Turkish Women's First Football League
- Season: 2019–20
- Dates: 20 October 2019 – 3 May 2020 (discontinued after 8 March 2020)
- Champions: ALG Spor 1st title
- Promoted: Adana İdmanyurduspor Fomget Gençlik ve Spor Kocaeli Bayan FK
- Relegated: None
- Champions League: ALG Spor
- Matches: 92
- Goals: 395 (4.29 per match)
- Top goalscorer: Yağmur Uraz (27 goals)
- Biggest home win: Konak Belediyespor 11-0 Fomget GS (12 January 2020)
- Biggest away win: Amed S.K. 1-11 Konak Belediyespor (24 November 2019)
- Highest scoring: Beşiktaş J.K. 10-2 Kireçburnu Spor (17 November 2019), Amed S.K.1-11 Konak Belediyespor (24 November 2019)
- Longest winning run: 10 - ALG Spor (20 October 2019 - 5 January 2020), Beşiktaş J.K. (1 December 2019 - 1 March 2020)
- Longest unbeaten run: 15 - ALG Spor (20 October 2019 - 1 March 2020)
- Longest winless run: 14 - Fomget GSr (20 October 2019 - 23 February 2020)
- Longest losing run: 7 - Adana İdmanyurduspor (29 December 2019 - 1 March 2020)
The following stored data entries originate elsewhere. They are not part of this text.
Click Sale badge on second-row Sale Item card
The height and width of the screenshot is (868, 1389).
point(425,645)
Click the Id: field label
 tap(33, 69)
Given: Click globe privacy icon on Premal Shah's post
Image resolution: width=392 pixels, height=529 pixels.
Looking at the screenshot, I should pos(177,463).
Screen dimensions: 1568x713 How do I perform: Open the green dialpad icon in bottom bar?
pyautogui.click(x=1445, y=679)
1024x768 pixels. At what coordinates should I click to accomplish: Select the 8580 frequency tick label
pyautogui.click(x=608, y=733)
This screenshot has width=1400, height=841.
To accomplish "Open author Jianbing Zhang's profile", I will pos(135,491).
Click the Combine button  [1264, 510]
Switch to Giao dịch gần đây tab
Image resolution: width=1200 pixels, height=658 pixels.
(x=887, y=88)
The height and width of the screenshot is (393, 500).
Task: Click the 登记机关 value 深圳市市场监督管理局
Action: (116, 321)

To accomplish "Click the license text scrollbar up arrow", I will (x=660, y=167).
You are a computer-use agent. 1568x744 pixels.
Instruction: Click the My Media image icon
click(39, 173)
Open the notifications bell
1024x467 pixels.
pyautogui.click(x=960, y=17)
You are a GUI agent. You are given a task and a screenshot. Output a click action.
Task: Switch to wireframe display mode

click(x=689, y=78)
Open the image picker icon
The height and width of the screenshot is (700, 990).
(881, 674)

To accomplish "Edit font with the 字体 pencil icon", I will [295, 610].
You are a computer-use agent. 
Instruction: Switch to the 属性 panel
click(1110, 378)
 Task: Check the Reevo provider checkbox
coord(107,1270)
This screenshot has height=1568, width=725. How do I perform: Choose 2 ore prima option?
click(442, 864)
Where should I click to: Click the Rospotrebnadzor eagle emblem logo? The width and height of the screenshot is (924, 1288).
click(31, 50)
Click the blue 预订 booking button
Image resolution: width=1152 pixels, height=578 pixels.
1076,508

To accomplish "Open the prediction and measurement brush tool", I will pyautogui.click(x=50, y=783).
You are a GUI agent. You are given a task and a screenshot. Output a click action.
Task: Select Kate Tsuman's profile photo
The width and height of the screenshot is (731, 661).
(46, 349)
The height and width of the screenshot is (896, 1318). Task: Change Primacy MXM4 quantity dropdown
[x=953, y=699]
= 2019–20 Turkish Women's First Football League =

The 2019–20 season of the Turkish Women's First Football League is the 24th season of Turkey's premier women's football league.

The league season started with the first week matches on 20 October 2019, and the regular season will conclude with the 22nd week matches on 3 May 2020. The number of participating teams was increased from ten to twelve again after eight seasons. Trabzon İdmanocağı was relegated after the previous season due to not show-up. The promoted Women's Second League teams are Adana İdmanyurduspor of Adana, Fomget Gençlik ve Spor from Ankara and Kocaeli Bayan FK of İzmit. Four teams from Istanbul continue to take part in the 2019–20 season.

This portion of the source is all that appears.